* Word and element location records
::::::::::

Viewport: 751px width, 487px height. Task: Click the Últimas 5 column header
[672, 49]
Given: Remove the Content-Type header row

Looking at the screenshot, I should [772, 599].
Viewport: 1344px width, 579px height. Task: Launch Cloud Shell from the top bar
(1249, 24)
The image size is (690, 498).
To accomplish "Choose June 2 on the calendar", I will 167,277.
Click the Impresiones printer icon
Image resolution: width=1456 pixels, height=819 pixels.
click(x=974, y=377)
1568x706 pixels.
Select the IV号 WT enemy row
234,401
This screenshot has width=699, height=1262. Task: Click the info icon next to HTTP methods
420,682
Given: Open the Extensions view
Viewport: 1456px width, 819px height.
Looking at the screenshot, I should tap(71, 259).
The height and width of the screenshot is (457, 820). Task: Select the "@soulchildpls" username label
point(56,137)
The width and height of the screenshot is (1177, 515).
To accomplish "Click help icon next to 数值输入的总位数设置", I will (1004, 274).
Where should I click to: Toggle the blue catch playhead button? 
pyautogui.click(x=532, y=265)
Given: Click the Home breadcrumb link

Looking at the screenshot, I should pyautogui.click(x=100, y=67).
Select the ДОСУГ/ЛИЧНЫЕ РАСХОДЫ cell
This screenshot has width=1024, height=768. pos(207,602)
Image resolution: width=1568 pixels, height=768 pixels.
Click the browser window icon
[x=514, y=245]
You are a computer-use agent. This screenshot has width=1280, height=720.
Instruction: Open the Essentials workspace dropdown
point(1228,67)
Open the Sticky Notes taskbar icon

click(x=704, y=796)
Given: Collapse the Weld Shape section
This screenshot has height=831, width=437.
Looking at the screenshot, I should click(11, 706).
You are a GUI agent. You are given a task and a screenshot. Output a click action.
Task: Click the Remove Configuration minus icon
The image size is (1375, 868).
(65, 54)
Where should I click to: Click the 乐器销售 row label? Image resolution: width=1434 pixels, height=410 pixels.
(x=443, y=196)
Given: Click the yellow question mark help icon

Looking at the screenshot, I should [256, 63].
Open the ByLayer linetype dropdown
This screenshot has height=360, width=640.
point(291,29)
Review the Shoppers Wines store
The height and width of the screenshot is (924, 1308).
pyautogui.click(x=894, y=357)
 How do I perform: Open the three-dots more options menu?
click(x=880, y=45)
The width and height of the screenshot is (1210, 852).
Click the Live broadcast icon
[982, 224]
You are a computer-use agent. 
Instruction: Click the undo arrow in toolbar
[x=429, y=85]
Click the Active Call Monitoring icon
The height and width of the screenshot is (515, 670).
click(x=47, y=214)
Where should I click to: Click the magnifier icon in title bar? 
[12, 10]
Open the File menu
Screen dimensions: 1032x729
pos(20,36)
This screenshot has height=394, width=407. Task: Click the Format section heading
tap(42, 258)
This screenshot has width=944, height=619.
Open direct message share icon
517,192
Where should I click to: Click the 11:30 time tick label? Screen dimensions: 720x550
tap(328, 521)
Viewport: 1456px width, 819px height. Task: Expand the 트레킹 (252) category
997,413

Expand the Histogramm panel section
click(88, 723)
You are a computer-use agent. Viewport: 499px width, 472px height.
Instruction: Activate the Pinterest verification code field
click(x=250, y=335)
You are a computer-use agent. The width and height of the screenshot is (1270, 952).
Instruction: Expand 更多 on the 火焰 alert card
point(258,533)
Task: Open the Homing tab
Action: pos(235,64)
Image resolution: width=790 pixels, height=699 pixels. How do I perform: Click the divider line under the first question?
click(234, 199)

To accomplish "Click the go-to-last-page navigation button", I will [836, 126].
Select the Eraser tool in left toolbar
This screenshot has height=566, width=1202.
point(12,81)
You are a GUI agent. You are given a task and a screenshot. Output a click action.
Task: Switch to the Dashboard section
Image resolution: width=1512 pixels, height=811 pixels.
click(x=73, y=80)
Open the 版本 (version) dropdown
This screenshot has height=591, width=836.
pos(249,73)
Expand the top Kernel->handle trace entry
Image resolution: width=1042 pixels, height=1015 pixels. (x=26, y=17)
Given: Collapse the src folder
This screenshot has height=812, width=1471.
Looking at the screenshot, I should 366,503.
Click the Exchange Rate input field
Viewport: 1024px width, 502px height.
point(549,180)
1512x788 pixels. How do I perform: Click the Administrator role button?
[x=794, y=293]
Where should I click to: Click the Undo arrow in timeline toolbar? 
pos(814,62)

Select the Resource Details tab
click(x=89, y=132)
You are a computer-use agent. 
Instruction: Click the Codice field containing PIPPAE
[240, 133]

::::::::::

* Written task
Reproduce the items above exactly as they appear, starting with the line that contains "Viewport: 1344px width, 579px" and ending with the line that contains "Looking at the screenshot, I should click(11, 706).", both included.

* Expected output
Viewport: 1344px width, 579px height. Task: Launch Cloud Shell from the top bar
(1249, 24)
The image size is (690, 498).
To accomplish "Choose June 2 on the calendar", I will 167,277.
Click the Impresiones printer icon
Image resolution: width=1456 pixels, height=819 pixels.
click(x=974, y=377)
1568x706 pixels.
Select the IV号 WT enemy row
234,401
This screenshot has width=699, height=1262. Task: Click the info icon next to HTTP methods
420,682
Given: Open the Extensions view
Viewport: 1456px width, 819px height.
Looking at the screenshot, I should tap(71, 259).
The height and width of the screenshot is (457, 820). Task: Select the "@soulchildpls" username label
point(56,137)
The width and height of the screenshot is (1177, 515).
To accomplish "Click help icon next to 数值输入的总位数设置", I will (1004, 274).
Where should I click to: Toggle the blue catch playhead button? 
pyautogui.click(x=532, y=265)
Given: Click the Home breadcrumb link

Looking at the screenshot, I should pyautogui.click(x=100, y=67).
Select the ДОСУГ/ЛИЧНЫЕ РАСХОДЫ cell
This screenshot has width=1024, height=768. pos(207,602)
Image resolution: width=1568 pixels, height=768 pixels.
Click the browser window icon
[x=514, y=245]
You are a computer-use agent. This screenshot has width=1280, height=720.
Instruction: Open the Essentials workspace dropdown
point(1228,67)
Open the Sticky Notes taskbar icon

click(x=704, y=796)
Given: Collapse the Weld Shape section
This screenshot has height=831, width=437.
Looking at the screenshot, I should click(11, 706).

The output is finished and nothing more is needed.